Green June Beetles (Cotinis nitida), common scarabaeid beetles in the subfamily Cetoniinae, are found in the southeastern and mid-Atlantic regions of the United States. Adults are 20 to 23 mm long. Larvae (grubs) feed on humus and roots in lawns and gardens and have the habit of crawling on their backs. Adults, which are active during the day, feed on foliage, flowers, and some fruit. Three other Cotinis species occur in the central and southern United States. (White 1983)
The Green June Beetle is of economic importance as a common pest of ripe or wounded tree and vineyard fruit. In the southeastern United States, where viticulture is an emerging industry, the proximity of pasture and other grassy larval habitats can lead to high numbers of these beetles in vineyards. Besides directly damaging the berries, Green June Beetles taint them with odorous secretions. Damaged fruits and the beetles themselves may be inadvertently harvested, contaminating the crop. Adult Green June Beetles normally feed on soft, ripe fruits, but the introduced Japanese Beetle (Popillia japonica)--first detected in North America in 1916 and now established throughout most of the eastern United States and continuing its spread into the Great Plains and south central states--facilitates access to foods on which the Green June Beetle could not otherwise feed. Whereas Green June Beetle mandibles are bluntly spatulate, non-opposable, and specialized for feeding on fruit pulp, plant exudates, and similar soft foods, Japanese Beetles have sharply pointed, opposable mandibles used mainly to skeletonize leaves, but also used to bite through intact skins of ripe fruits. Japanese Beetles facilitate feeding on grapes by Green June Beetles not only by biting through the skin and providing access to the pulp, but also by by eliciting yeast-mediated fermentation volatiles that Green June Beetles exploit in finding hosts.
▬▬▬▬▬▬
Do the following statements agree with the text on Green June Beetles? Answer yes or no for each, and quote the words of the text that decide it. (a) Adult Green June Beetles are active at night. (b) The Japanese Beetle was first detected in North America in 1916. (c) Green June Beetles have sharply pointed, opposable mandibles.

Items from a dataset
▬▬▬▬▬▬
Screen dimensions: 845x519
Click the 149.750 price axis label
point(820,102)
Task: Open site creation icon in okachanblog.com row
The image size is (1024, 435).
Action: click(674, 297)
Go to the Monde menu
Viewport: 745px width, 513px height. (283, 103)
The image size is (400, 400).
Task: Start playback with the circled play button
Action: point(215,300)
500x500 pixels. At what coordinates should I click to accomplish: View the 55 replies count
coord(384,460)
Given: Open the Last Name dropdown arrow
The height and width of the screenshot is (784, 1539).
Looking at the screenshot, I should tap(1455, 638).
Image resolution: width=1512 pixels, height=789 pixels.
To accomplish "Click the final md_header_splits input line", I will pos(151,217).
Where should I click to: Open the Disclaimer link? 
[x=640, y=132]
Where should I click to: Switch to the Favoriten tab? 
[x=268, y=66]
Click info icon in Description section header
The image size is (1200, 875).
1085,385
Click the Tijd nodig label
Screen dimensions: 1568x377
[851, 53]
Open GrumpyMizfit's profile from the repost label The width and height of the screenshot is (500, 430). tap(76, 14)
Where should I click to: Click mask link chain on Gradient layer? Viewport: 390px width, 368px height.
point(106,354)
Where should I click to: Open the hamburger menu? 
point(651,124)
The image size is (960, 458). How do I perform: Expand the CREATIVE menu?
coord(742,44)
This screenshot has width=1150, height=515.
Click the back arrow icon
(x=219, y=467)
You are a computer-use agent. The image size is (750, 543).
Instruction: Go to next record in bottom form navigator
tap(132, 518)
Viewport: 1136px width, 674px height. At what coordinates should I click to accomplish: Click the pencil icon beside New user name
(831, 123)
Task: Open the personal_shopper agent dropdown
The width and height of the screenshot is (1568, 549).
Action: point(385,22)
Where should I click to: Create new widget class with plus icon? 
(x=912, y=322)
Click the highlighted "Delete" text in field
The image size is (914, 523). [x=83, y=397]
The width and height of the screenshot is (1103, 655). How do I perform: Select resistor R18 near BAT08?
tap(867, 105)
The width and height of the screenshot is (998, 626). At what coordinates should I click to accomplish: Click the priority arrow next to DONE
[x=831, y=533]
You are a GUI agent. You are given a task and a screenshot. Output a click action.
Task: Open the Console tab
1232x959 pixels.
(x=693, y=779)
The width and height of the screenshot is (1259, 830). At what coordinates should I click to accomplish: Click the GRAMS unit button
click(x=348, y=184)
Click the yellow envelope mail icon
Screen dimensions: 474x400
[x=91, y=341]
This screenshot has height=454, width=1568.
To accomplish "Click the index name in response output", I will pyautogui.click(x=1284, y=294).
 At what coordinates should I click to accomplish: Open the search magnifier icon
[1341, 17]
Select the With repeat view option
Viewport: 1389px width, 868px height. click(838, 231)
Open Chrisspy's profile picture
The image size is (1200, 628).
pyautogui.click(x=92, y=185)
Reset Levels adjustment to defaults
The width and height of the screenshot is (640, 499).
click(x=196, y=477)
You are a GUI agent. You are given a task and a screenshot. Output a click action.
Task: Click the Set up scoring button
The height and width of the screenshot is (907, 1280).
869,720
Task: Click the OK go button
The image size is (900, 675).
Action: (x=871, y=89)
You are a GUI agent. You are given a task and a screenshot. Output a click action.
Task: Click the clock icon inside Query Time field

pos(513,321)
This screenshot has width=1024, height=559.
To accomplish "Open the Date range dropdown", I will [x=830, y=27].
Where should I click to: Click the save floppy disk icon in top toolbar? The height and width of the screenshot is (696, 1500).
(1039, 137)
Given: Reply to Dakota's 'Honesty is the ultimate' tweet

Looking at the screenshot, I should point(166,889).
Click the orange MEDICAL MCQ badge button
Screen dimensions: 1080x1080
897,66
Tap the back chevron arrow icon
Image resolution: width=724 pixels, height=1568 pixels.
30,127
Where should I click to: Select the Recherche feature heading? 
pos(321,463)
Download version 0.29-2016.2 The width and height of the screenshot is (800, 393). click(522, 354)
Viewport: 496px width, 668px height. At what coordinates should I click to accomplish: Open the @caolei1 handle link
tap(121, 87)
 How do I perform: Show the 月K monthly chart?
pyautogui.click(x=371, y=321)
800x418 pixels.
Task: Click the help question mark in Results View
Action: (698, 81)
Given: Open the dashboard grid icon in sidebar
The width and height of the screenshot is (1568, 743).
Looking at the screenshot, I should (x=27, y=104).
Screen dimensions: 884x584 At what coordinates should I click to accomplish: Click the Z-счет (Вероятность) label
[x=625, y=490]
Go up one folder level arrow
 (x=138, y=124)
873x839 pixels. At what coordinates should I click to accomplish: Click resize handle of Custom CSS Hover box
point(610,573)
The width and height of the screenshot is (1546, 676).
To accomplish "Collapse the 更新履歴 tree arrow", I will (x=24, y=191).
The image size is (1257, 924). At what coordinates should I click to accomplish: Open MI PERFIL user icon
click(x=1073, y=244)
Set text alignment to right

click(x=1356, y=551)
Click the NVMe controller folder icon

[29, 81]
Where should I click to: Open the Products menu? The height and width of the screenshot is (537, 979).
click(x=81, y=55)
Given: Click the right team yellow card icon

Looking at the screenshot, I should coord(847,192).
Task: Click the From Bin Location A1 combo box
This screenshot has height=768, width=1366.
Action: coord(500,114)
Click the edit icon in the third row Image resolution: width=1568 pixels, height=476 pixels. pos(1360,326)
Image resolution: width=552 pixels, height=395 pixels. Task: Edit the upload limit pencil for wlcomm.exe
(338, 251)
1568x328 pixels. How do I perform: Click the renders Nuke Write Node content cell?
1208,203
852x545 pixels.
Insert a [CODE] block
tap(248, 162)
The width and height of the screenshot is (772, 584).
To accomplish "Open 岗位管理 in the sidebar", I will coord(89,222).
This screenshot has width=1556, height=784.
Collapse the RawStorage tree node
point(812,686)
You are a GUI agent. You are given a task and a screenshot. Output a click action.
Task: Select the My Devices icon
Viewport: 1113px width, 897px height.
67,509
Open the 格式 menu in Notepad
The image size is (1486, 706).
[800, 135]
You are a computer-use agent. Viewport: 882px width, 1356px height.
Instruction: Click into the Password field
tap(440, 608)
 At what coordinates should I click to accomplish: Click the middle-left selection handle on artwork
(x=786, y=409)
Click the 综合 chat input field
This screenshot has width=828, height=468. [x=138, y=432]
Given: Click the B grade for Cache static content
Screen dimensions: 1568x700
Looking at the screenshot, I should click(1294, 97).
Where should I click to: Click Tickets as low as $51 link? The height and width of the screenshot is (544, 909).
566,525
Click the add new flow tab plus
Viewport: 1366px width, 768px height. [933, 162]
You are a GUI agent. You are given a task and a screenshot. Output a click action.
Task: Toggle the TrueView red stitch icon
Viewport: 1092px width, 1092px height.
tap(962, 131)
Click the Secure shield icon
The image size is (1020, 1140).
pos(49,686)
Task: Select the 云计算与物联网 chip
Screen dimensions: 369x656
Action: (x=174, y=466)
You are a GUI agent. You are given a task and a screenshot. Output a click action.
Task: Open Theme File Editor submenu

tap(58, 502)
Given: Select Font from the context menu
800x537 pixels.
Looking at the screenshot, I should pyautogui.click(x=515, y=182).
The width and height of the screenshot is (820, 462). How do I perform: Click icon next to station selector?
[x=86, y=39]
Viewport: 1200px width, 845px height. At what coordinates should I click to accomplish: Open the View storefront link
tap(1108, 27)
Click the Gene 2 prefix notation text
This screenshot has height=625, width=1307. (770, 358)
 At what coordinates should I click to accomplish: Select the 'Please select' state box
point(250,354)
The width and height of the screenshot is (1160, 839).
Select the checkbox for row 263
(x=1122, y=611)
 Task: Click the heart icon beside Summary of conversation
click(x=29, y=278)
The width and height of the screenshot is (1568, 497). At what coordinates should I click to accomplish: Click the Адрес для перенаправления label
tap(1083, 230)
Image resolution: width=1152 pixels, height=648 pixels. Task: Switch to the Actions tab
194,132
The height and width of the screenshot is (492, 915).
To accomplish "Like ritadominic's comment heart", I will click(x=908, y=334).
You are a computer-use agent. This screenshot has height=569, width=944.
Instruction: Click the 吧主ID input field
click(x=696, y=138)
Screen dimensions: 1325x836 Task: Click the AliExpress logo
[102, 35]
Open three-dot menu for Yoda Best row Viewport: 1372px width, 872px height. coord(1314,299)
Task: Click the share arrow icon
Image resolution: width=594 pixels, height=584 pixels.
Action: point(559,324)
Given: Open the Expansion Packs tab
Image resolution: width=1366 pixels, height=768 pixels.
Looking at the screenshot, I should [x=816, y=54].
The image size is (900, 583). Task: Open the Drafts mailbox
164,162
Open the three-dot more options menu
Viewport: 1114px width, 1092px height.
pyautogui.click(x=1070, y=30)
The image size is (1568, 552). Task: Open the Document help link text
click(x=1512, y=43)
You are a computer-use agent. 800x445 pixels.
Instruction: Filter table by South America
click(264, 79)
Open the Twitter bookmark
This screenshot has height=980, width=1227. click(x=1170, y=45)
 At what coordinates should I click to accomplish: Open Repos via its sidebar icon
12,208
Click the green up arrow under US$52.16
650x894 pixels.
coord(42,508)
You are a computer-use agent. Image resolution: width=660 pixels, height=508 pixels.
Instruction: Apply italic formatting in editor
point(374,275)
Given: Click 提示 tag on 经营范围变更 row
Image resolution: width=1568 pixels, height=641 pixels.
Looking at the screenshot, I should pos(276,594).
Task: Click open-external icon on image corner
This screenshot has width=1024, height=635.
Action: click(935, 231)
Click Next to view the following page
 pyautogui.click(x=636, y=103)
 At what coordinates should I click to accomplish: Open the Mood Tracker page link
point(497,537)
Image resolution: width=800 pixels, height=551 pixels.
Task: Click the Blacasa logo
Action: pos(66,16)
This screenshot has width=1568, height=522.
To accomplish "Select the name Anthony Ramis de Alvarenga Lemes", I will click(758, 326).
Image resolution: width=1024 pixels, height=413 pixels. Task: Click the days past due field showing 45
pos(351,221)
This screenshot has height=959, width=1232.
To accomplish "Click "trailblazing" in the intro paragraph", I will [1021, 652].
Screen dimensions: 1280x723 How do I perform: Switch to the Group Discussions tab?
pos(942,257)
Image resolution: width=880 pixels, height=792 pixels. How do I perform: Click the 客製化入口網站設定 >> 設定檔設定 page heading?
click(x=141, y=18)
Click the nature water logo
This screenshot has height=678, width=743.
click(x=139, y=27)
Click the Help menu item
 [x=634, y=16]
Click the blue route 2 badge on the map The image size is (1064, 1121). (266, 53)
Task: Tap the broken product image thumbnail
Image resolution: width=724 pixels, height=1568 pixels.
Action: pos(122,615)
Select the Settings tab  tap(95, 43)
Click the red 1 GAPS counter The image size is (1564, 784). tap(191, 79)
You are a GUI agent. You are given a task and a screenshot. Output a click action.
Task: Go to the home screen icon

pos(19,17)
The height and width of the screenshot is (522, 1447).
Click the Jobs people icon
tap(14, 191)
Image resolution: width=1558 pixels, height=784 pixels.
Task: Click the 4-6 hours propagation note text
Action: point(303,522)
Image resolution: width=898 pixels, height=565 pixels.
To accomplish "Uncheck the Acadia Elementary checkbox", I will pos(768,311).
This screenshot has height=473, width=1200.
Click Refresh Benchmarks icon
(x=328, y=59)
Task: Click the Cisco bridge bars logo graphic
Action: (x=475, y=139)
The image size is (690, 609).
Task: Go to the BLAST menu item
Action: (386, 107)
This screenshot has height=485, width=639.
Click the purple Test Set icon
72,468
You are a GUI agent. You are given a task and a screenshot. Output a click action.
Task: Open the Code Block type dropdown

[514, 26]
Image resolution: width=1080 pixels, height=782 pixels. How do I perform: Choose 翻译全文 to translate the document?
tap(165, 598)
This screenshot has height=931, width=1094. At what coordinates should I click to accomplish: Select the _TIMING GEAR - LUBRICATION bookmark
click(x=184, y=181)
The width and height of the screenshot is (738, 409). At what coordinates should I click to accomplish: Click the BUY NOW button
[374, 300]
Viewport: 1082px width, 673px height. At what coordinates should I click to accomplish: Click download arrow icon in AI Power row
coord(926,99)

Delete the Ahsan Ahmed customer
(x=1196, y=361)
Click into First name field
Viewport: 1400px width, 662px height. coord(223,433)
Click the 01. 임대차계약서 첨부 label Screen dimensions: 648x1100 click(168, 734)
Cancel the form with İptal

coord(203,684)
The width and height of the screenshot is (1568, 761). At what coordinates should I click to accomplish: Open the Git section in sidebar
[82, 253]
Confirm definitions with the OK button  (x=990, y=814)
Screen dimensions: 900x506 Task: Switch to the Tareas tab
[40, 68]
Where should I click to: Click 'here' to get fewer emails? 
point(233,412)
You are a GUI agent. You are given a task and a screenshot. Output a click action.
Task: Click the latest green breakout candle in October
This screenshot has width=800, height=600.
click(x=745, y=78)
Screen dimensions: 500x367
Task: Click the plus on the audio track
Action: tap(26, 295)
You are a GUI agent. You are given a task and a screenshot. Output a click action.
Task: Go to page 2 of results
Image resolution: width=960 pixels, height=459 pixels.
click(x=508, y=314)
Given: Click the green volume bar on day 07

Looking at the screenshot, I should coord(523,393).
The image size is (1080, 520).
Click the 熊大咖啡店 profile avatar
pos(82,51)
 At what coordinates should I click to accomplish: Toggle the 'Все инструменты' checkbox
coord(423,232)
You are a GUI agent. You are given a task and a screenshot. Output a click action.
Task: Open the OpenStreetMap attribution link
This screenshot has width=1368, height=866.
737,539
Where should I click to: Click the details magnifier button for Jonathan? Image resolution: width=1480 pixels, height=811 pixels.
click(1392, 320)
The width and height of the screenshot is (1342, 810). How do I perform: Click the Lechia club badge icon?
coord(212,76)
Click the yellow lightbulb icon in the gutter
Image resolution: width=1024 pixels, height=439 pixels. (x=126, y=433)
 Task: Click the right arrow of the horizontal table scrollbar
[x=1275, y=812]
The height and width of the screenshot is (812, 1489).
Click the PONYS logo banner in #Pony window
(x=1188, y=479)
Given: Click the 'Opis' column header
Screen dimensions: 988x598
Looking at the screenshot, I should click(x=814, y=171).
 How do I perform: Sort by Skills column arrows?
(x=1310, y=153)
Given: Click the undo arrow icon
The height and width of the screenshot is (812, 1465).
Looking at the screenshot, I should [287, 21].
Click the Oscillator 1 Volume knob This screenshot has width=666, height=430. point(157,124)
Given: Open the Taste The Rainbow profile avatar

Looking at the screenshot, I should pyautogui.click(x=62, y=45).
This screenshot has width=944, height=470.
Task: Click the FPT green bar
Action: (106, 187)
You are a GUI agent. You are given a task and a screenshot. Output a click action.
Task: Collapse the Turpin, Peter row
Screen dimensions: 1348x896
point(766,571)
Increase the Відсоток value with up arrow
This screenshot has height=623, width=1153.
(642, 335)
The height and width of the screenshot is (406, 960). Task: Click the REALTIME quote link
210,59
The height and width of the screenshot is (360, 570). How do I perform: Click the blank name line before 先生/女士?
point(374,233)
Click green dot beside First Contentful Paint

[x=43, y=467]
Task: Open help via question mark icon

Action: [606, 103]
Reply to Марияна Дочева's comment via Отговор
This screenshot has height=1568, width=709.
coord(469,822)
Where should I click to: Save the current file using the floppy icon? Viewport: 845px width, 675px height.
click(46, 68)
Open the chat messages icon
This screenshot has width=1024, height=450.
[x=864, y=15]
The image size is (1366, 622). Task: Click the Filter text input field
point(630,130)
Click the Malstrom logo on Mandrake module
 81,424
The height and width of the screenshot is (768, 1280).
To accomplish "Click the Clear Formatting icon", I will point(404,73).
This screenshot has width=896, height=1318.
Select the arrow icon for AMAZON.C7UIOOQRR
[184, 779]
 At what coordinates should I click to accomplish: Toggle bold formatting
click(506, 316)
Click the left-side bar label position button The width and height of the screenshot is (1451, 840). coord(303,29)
▬▬▬▬▬▬
RESPONSE BELOW:
(a) No: "Adults, which are active during the day"
(b) Yes: "first detected in North America in 1916"
(c) No: "Green June Beetle mandibles are bluntly spatulate, non-opposable"